The first floor consists of a large open hallway, and a living room (23’ x 35’) – said to closely resemble the living room in the Edsel & Eleanor Ford Home at 1100 Lakeshore – featuring oak paneling, linen fold carvings, an elaborate plaster ceiling and herringbone-patterned oak floors. There is also a substantial dining room (20’ x 25’) and a library (16’ x 27’), along with a large kitchen.

(257 interior photo’s – Photographs by Martin Vecchio – Detroit Home Magazine).

The second floor contains 5 family bedrooms, 4 bathrooms (each containing Pewabic tile), four maids rooms and a maid’s bath. Just like Kahn’s project at 273 Ridge, the property is also on a corner lot and accessible from Ridge and Touraine.

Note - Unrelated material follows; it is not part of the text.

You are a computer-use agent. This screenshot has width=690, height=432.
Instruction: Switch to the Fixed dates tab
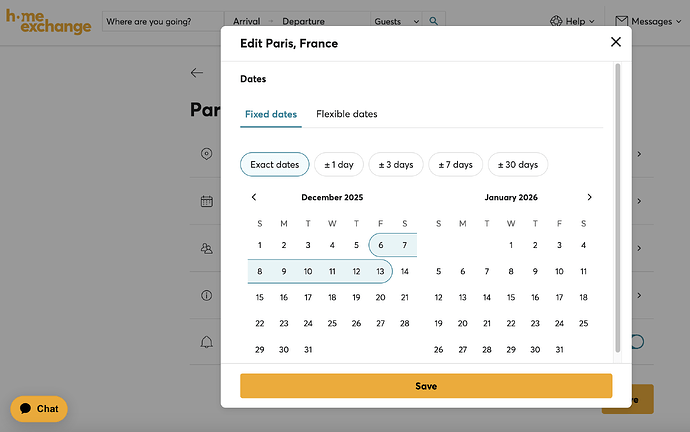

The homes first owner, Jerome H. Remick, published some of the biggest hits of the early 20th Century including “Bye, Bye Blackbird, “ I’m Looking Over a Four Leaf Clover”, “Baby Face’ and “By the Light of the Silvery Moon”. He also signed up many unknown writers, and started hundreds of music outlets, under the name “Remick Song Shops” throughout the United States.

Two homes, one street and a master architect. The Albert Kahn’s houses of Ridge Road are an excellent reminder of how two houses on the same street, and in the same community can be so wonderfully diverse.


Written by Katie Doelle
© 2015 Katie Doelle

*There are over 1,000 pre 1943 buildings’ attributed to Albert Kahn Associates.